Recent advances in HSI offer more precise detection of contaminants and food quality assessment, as well as monitoring even minute compositional changes in food products. His technologies developed by companies such as Spectral Insights and Hacarus are successfully used for agricultural operations. They can be extended to food processing and production for uninterrupted contamination monitoring and quality control.

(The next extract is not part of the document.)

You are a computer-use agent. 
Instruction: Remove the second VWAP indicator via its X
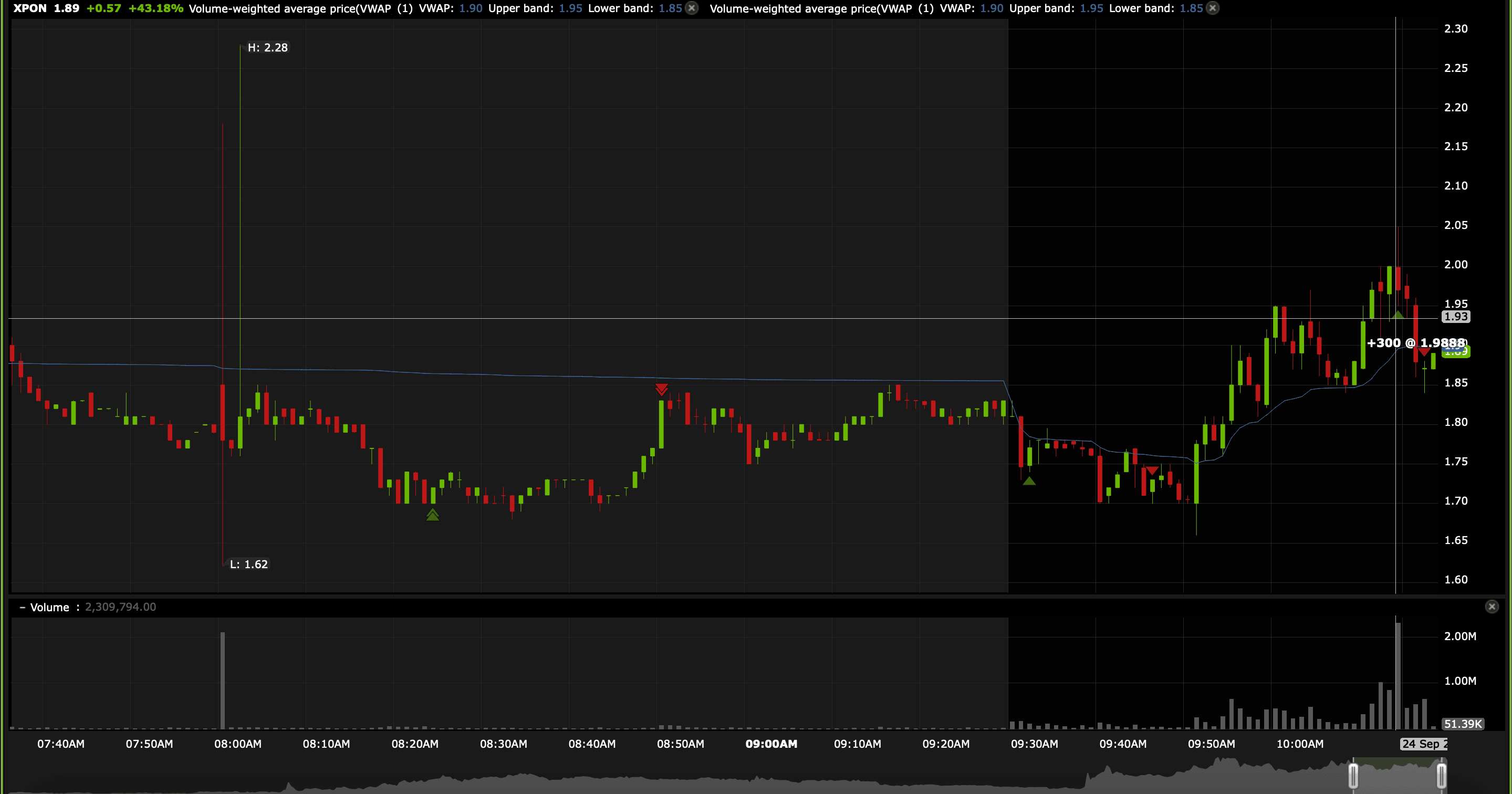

AR/VR has transitioned from a novelty concept for consumer engagement and training aid to a technology vital to food safety. Quality personnel use AR systems for real-time visual inspection and hazard detection. IoT-enabled AR devices continuously monitor food processing units and detect even minute temperature fluctuations, humidity changes, or contamination risks.
Addressing Shortcomings
The integration of technology into food safety practices provides continuous improvement and vigilance. Despite these technological developments’ increasing focus and significant promise, implementation and widespread use of innovations are still on the lower end of the spectrum in India and Asia often limited to Tier 1 companies and global brands. Ensuring data privacy and security when AI, IoT, and blockchain are being deployed is critical. It is necessary to establish standard protocols and interoperability between various systems for its widespread use. It is also undeniable that the cost of implementing newer technologies is often prohibitive, especially for small and medium-sized enterprises. The availability of subsidies, grants, or low-interest loans to support these stakeholders can significantly increase technology adoption. Increasing access to skill training in handling and deploying new technological advances can also boost adoption prospects. Continuous collaborative innovation and developmental efforts by industry stakeholders and academia are needed to constantly improve technology prospects and realise the potential of technology in ensuring food safety.
While the role of technology is undeniable, it alone is insufficient to ensure food safety and security. It needs a collaborative approach from all stakeholders in the food industry. As food safety is the highest priority, their role in developing standardised regulatory frameworks and establishing evidence-based policies and risk-based protocols is critical. Food handlers across the value chain need to be trained to safely handle food and watch for signs of potential risks and contamination. There is a need for more efforts, such as the WHO Global Strategy for Food Safety 2022-2030, that help build a stronger food safety system while promoting global cooperation. Ensuring food safety needs a multisectoral approach that extends beyond borders and requires cross-country collaboration to ensure safe food accessible to all walks of society.